Creating New Spaces: Women's Experiences of Political Participation in Communities

Womankind
"Research on women’s political participation at the community level was undertaken by Womankind in four very different countries - Ghana, Zimbabwe, Nepal and Afghanistan. The work in each context intends to increase women’s political participation and voice."
This research for Womankind Worldwide focuses on the spaces created for women by governments or by Womankind’s partners, examining "how women access the spaces, what they learn, what benefits they get from them and how far their participation enables them to organise and make demands on Local Government for better service provision."
Four partnering women’s rights organisations (WROs) with longstanding community relationships were selected in four countries. The research focused on one or two spaces located at the local level: spaces where women meet with each other and those in which they meet with decision makers to influence them or engage in decision-making processes. It examined the character of each space, for example: who created the space; who was invited there and who did the inviting; and who established the rules and agenda. The research also examined, for example: inclusion and exclusion, training, how issues were taken up by decision makers, how women shift from personal issues to community issues, what provided legitimacy and what was enabling.
Country and local contexts, which differed in each circumstance, are described along with the prior participation of women and the partner contexts. The methodology included partnering a Womankind manager with a local consultant to map the work and find key informants. Questions asked and exercises and analysis were undertaken with the understanding that "women's inequality [i]s a source of social injustice and exclusion and that it is structural and systemic...."

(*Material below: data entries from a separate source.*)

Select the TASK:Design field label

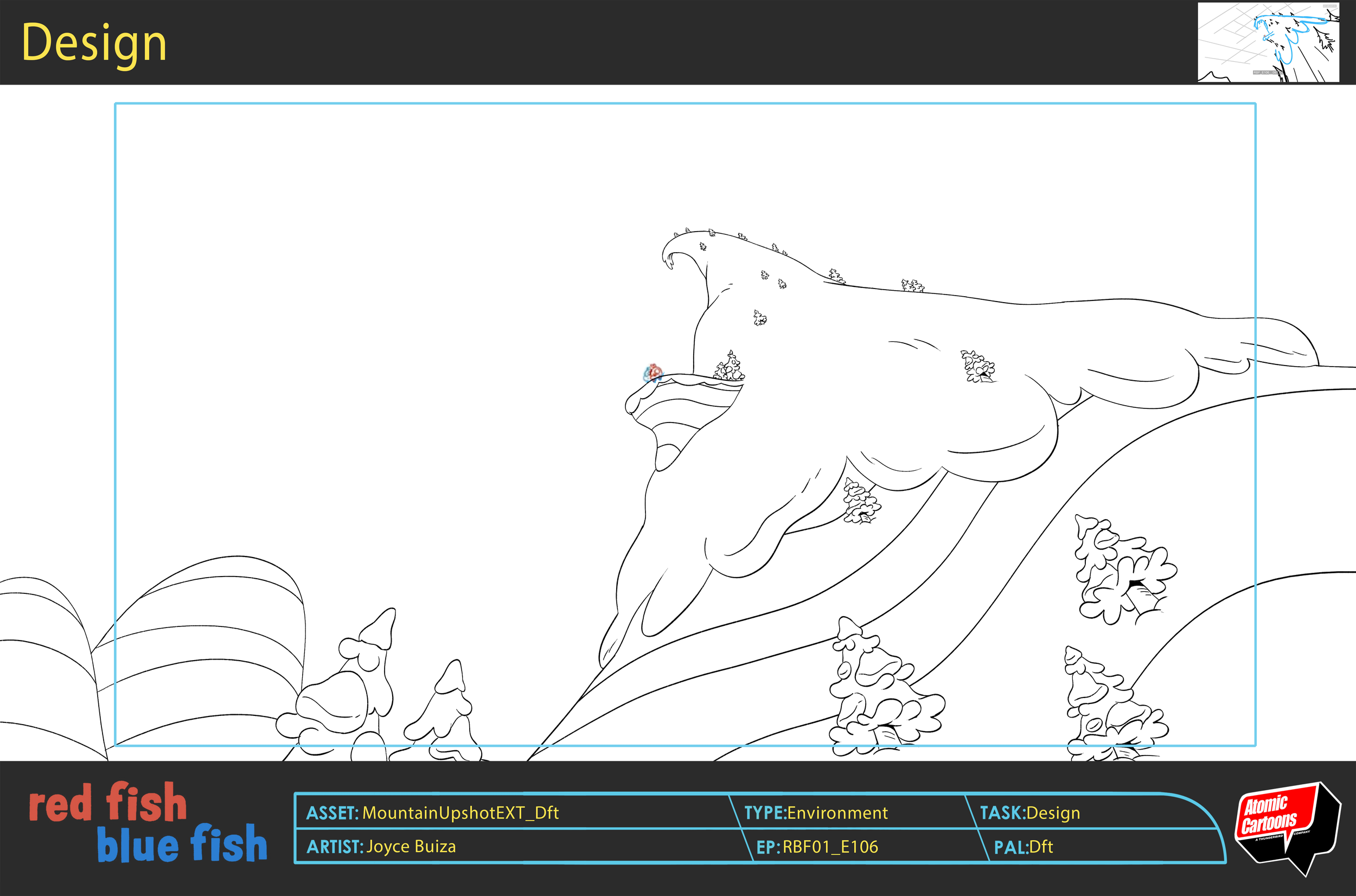(x=1032, y=812)
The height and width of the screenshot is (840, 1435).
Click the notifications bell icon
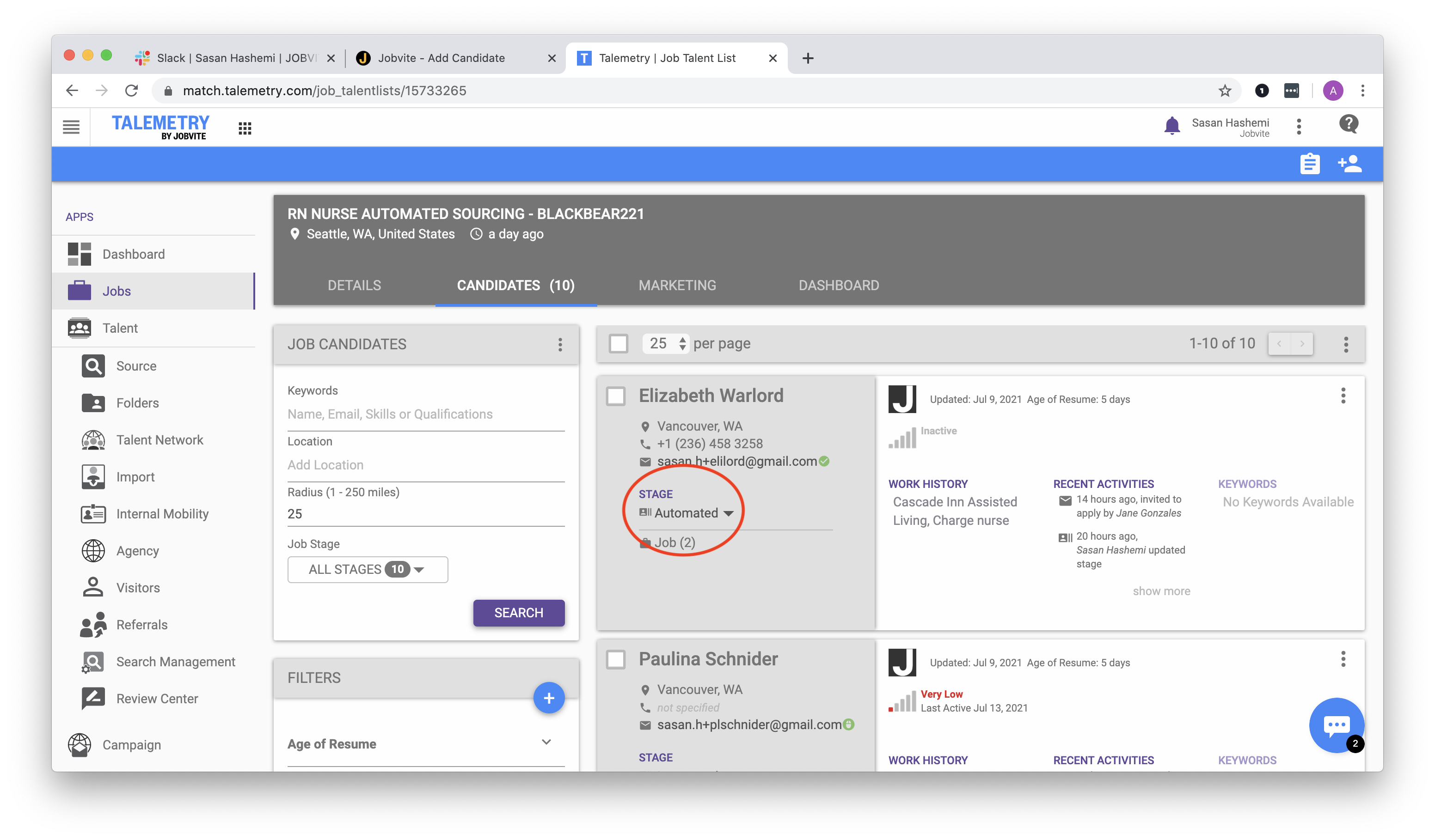click(x=1172, y=126)
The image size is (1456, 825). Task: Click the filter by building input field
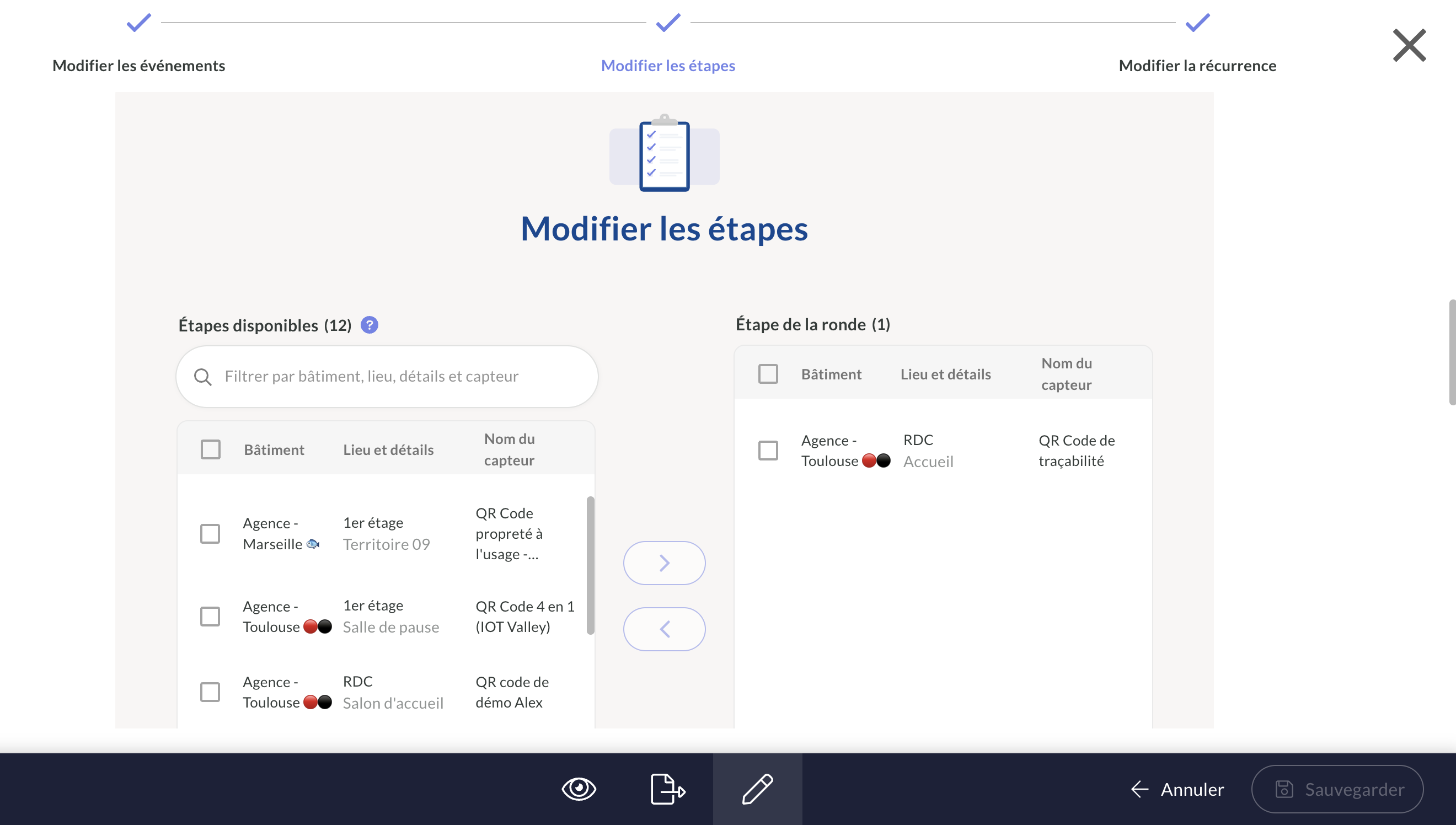point(397,377)
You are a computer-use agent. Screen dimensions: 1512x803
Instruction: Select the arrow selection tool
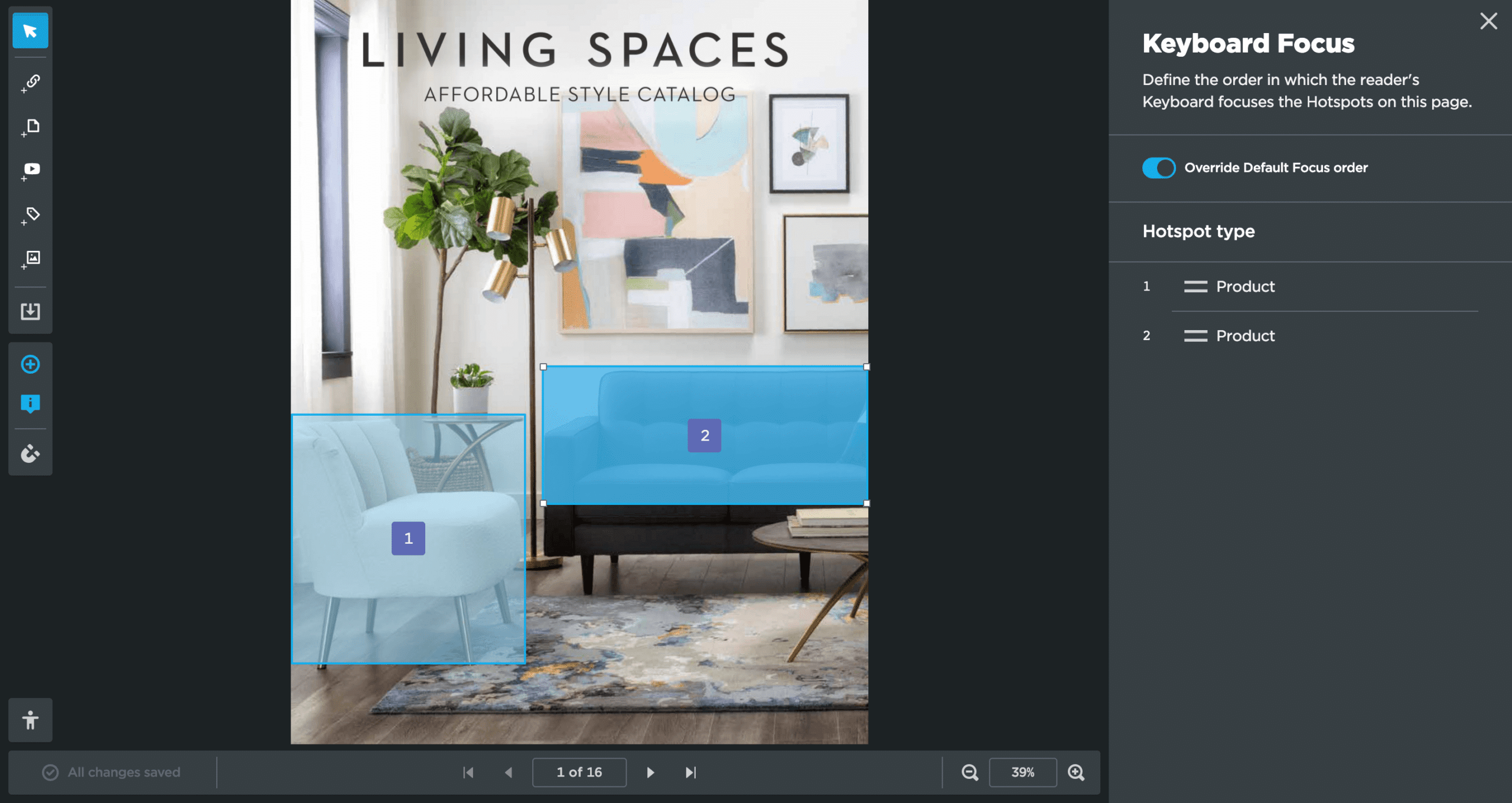pyautogui.click(x=30, y=31)
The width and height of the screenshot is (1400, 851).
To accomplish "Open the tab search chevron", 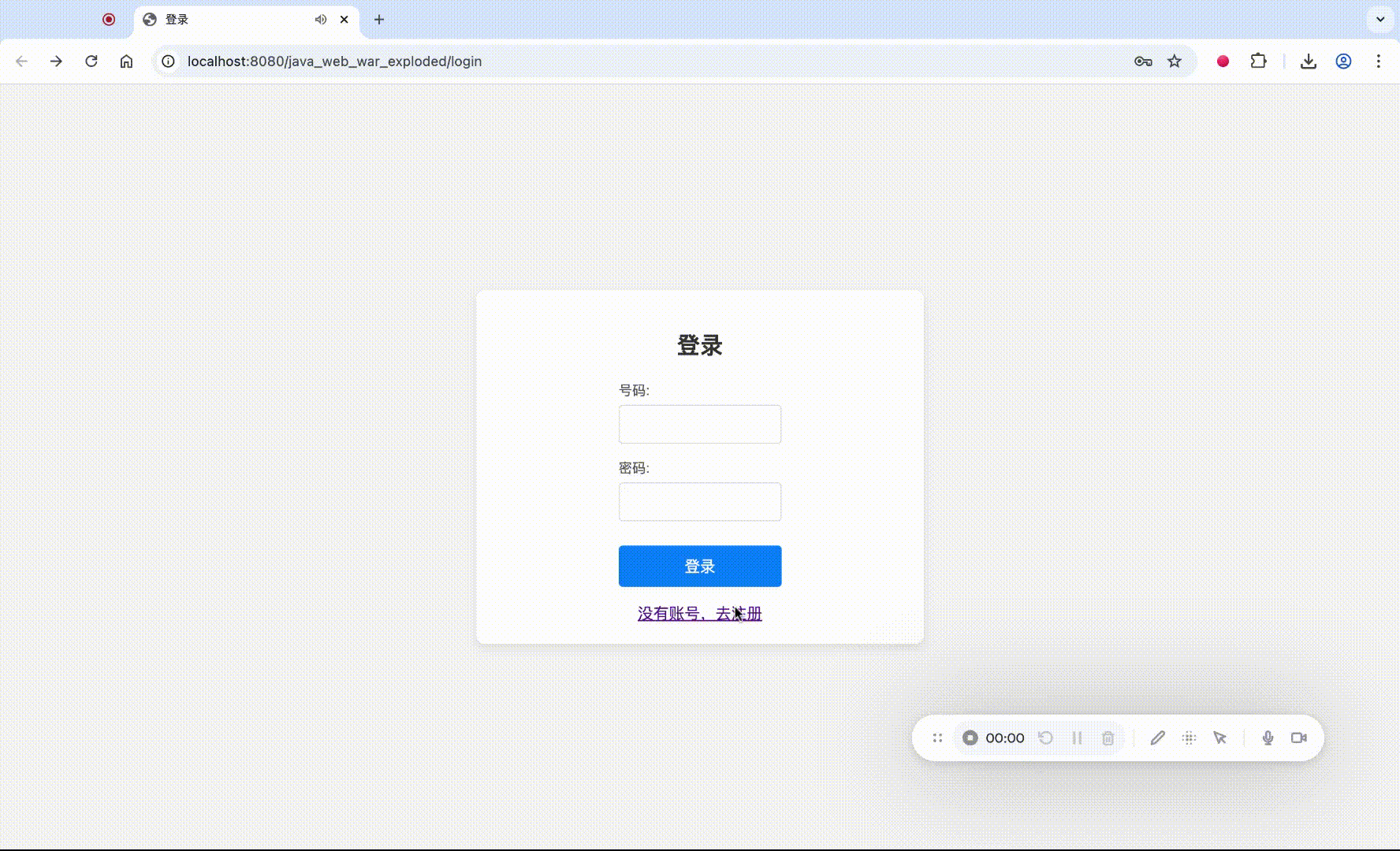I will pos(1380,19).
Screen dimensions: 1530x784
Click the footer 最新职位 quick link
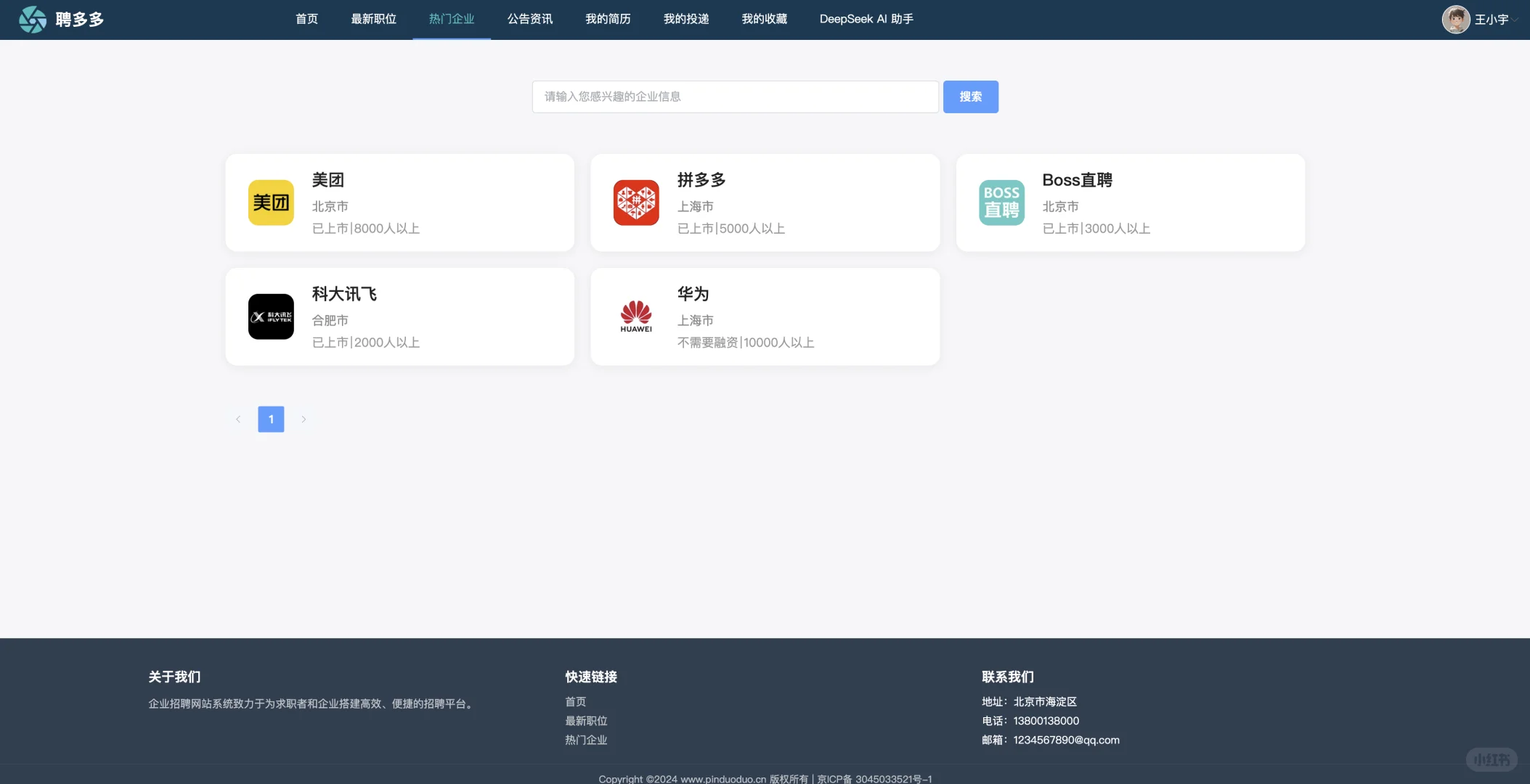(x=586, y=721)
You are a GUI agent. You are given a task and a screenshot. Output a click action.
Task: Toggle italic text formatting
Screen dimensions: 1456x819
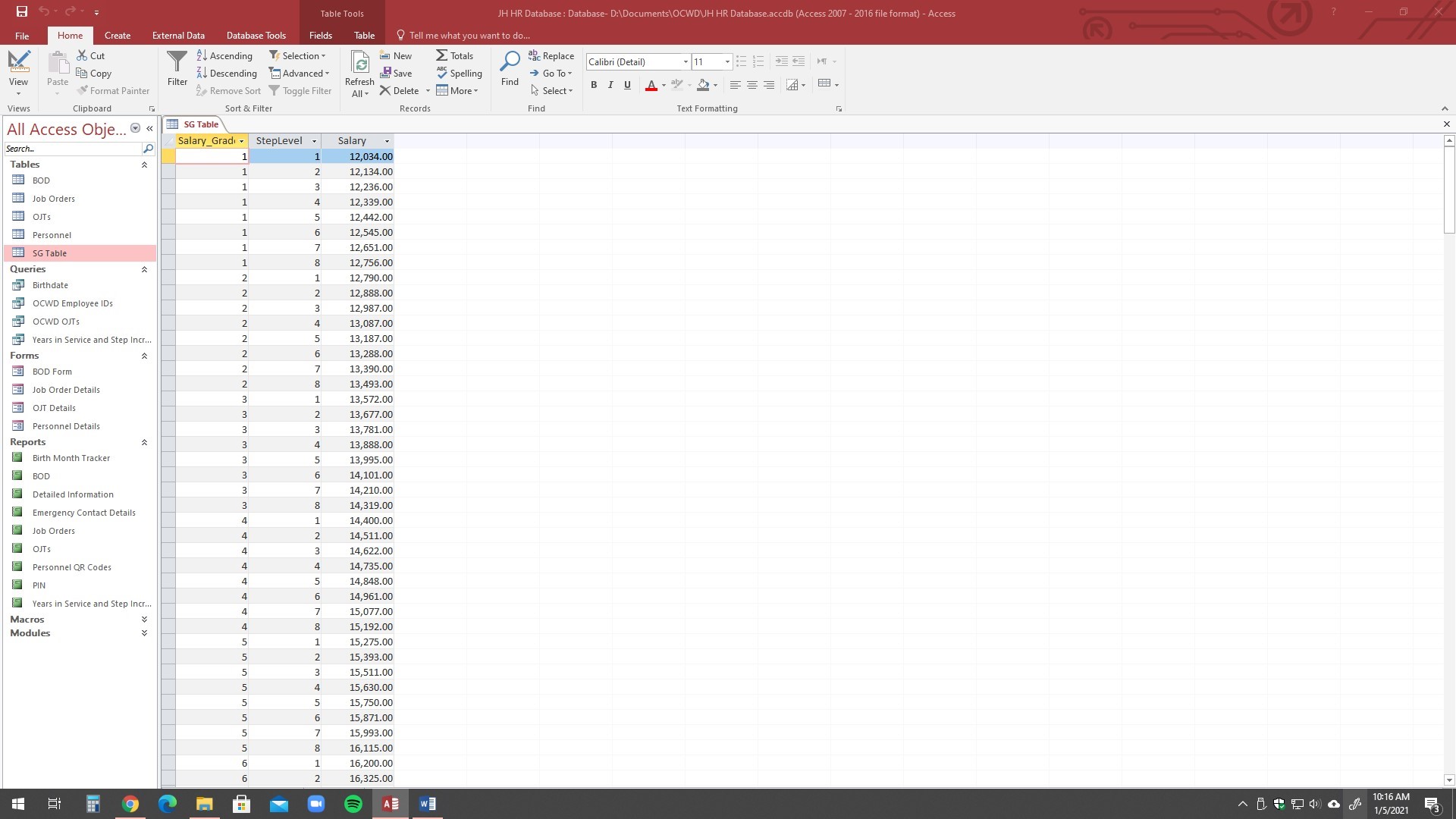click(610, 85)
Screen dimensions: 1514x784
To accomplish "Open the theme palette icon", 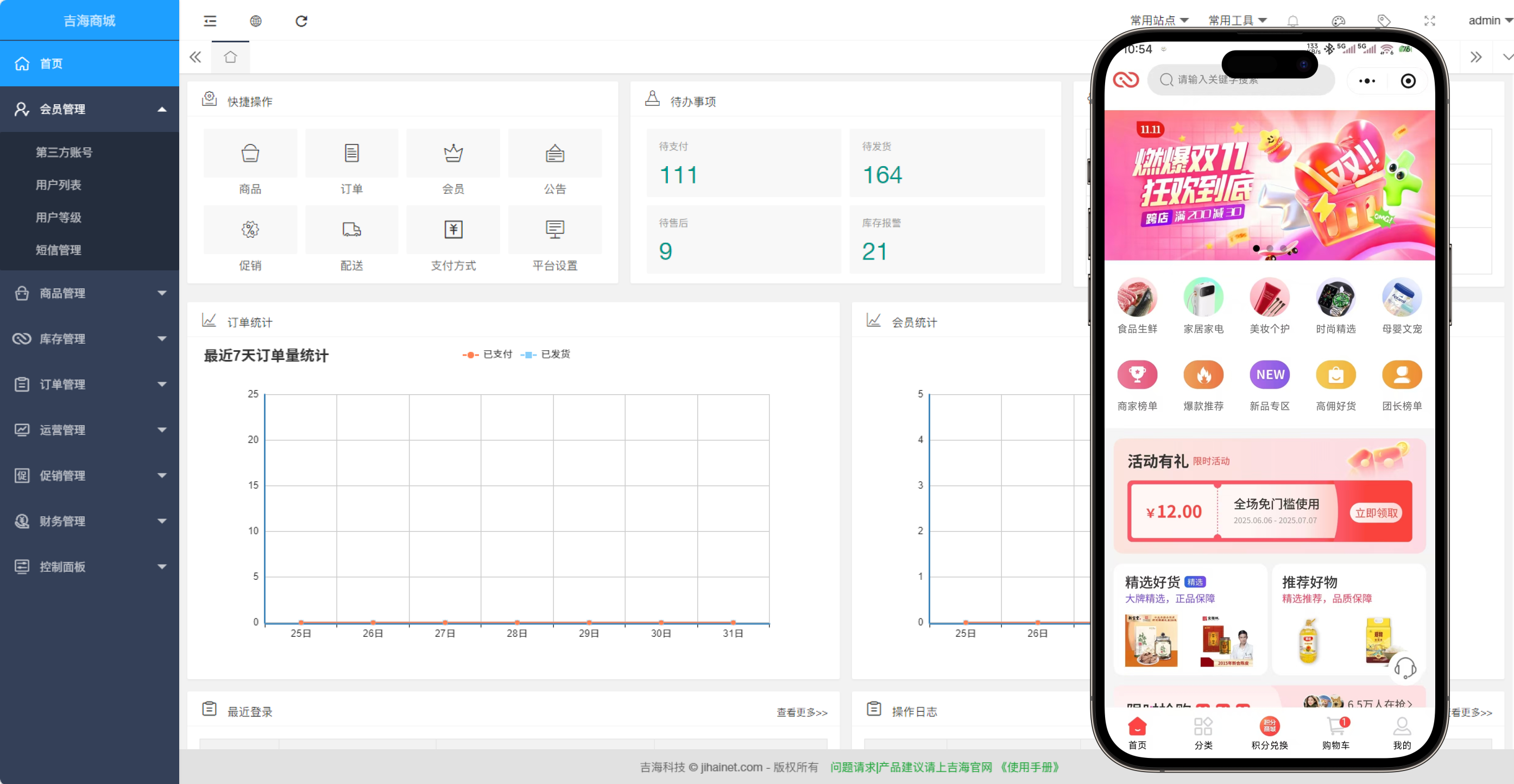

Spaces in Ghana, Zimbabwe and Nepal were created by Womankind’'s partners especially to enhance women’s political participation., often to bring some key local-level decisionmakers together in one place to meet and negotiate. In Nepal, the groups were encouraged to become savings and credit groups. In Afghanistan, the invited spaces are established by the Government to promote women's engagement in local-level planning. Each group had a wide age range, but varied in participatory and leadership experience. In several contexts, women were educated, but in Nepal groups were organised for the Dalit class and mostly illiterate. Most women had to obtain parent or marital partner permission to attend. "In Ghana, Zimbabwe and Nepal the mobilisation of women for achieving specific purposes was a key aim of the spaces, focusing especially on improving service delivery and promoting leadership in a range of decision-making spaces (Ghana and Zimbabwe), inclusion, challenging caste-discrimination, accessing entitlements for Dalits and income generation (Nepal), political lobbying and holding decision makers to account (Zimbabwe and Ghana), bringing women’s voices into community development planning (Afghanistan)."
Findings showed that there is power in women-only spaces and value in participation for women related to their growing confidence and increasing empowerment to speak and assume leadership roles. The research showed women taking part in "political actions and achieving some positive results especially around improving the provision of and access to some essential services....The research emphasises the need to pay attention to the specifics of each context and to understand how best to leverage women’s agency to address those holding control over key resources. The learning and confidence building takes time and investing more time and resources into the spaces that have been created would ensure the work is fully embedded and can continue over the longerterm...."
Womankind Worldwide website, August 26 2017.